Прибыв на место, я прошел в углубление двора обозначенного в
объявлении дома и вошел в квартиру госпожи Лебрехт. Квартира состояла из
прихожей и четырех небольших, невысоких комнат. В первой комнате из прихожей
стояла толпа, человек даже до тридцати; из них наполовину торгующихся, а
другие, по виду их, были или любопытные, или любители, или подосланные от
Лебрехт; были и купцы, и жиды, зарившиеся на золотые вещи, и несколько человек
из одетых «чисто». Даже физиономии иных из этих господ врезались в моей памяти.

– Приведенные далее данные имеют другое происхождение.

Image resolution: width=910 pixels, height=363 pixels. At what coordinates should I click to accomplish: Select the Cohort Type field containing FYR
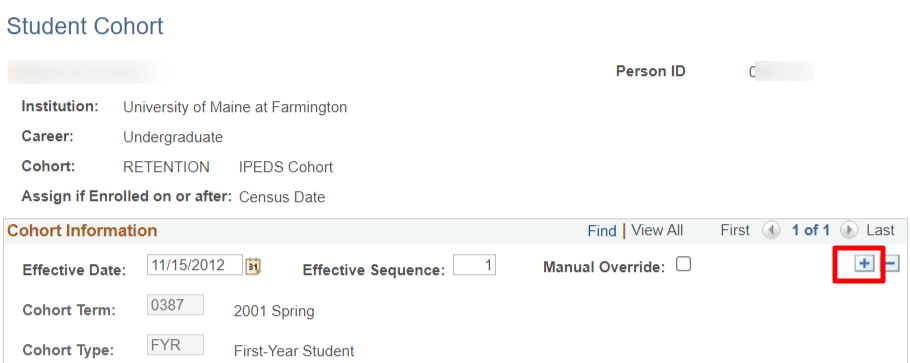pos(175,345)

В комнате направо, в открытых дверях, как раз между дверцами, вдвинут был стол,
так что в ту комнату войти было нельзя: там лежали описанные и продаваемые
вещи. Налево была другая комната, но двери в нее были притворены, хотя и
отпирались поминутно на маленькую щелку, в которую, видно было, кто-то
выглядывал — должно быть, из многочисленного семейства госпожи Лебрехт,
которой, естественно, в это время было очень стыдно. За столом между дверями,
лицом к публике, сидел на стуле господин судебный пристав, при знаке, и
производил распродажу вещей. Я застал уже дело почти в половине; как вошел —
протеснился к самому столу. Продавались бронзовые подсвечники. Я стал глядеть.

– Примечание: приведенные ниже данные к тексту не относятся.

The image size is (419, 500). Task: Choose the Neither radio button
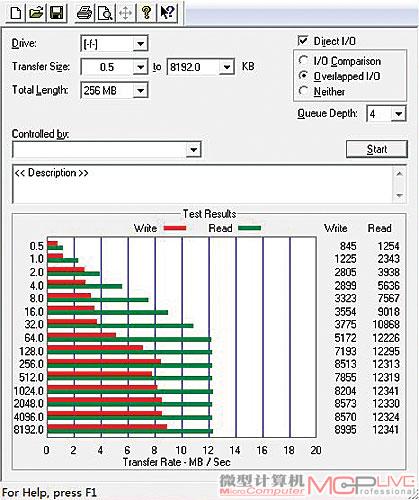(303, 91)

Я глядел и тотчас же стал думать: что же я могу тут купить?
И куда сейчас дену бронзовые подсвечники, и будет ли достигнута цель, и так ли
дело делается, и удастся ли мой расчет? И не детский ли был мой расчет? Все это
я думал и ждал. Ощущение было вроде как перед игорным столом в тот момент,
когда вы еще не поставили карту, но подошли с тем, что хотите поставить:
«захочу поставлю, захочу уйду — моя воля». Сердце тут еще не бьется, но как-то
слегка замирает и вздрагивает — ощущение не без приятности. Но нерешимость
быстро начинает тяготить вас, и вы как-то слепнете: протягиваете руку, берете
карту, но машинально, почти против воли, как будто вашу руку направляет другой;
наконец вы решились и ставите — тут уж ощущение совсем иное, огромное. Я не про
аукцион пишу, я только про себя пишу: у кого же другого может биться сердце на
аукционе?
Были, что горячились, были, что молчали и выжидали, были,
что купили и раскаивались. Я даже совсем не сожалел одного господина, который
ошибкою, не расслышав, купил мельхиоровый молочник вместо серебряного, вместо
двух рублей за пять; даже очень мне весело стало. Пристав варьировал вещи:
после подсвечников явились серьги, после серег шитая сафьянная подушка, за нею
шкатулка, — должно быть, для разнообразия или соображаясь с требованиями
торгующихся. Я не выстоял и десяти минут, подвинулся было к подушке, потом к
шкатулке. но в решительную минуту каждый раз осекался: предметы эти казались
мне совсем невозможными. Наконец в руках пристава очутился альбом.